---- TASK MATERIAL

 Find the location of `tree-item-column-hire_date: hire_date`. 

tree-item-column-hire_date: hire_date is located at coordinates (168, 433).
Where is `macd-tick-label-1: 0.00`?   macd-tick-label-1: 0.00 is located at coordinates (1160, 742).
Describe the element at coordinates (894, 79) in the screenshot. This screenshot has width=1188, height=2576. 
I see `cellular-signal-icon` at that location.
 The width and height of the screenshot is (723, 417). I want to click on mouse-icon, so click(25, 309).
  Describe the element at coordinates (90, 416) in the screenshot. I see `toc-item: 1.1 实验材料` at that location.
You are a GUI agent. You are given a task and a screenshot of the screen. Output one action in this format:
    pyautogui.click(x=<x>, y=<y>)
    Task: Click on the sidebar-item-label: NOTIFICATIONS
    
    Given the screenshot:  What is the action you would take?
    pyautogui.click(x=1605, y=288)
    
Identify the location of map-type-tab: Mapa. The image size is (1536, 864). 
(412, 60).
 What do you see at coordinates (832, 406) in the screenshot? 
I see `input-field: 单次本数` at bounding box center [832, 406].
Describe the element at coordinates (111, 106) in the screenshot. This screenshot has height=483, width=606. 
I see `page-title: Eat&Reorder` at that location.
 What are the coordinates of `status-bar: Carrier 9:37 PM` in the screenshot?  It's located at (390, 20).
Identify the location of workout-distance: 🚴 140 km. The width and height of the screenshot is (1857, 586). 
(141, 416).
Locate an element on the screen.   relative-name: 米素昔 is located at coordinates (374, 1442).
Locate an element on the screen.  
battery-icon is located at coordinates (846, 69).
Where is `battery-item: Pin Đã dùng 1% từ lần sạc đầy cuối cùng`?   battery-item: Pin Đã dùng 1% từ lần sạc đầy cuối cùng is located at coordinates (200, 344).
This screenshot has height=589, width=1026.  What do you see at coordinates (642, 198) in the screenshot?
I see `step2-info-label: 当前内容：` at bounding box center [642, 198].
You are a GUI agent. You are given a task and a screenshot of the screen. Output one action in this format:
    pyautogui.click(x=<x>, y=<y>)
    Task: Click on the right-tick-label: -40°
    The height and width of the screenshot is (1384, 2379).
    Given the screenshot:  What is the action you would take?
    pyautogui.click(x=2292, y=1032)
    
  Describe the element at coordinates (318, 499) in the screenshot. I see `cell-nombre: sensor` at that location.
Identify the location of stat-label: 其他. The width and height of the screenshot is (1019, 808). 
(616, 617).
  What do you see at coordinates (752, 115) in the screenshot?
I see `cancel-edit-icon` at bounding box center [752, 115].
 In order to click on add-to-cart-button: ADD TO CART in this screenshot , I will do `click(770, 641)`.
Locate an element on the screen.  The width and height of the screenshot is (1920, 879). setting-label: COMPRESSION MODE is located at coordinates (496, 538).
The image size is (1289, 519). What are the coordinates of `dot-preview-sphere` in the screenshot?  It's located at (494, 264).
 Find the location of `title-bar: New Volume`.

--------

** TASK TO COMPLETE **
Identify every line above that contains the string "item", and copy each one.

** TASK SOLUTION **
 Find the location of `tree-item-column-hire_date: hire_date`. 
tree-item-column-hire_date: hire_date is located at coordinates (168, 433).
  Describe the element at coordinates (90, 416) in the screenshot. I see `toc-item: 1.1 实验材料` at that location.
    Task: Click on the sidebar-item-label: NOTIFICATIONS
Where is `battery-item: Pin Đã dùng 1% từ lần sạc đầy cuối cùng`?   battery-item: Pin Đã dùng 1% từ lần sạc đầy cuối cùng is located at coordinates (200, 344).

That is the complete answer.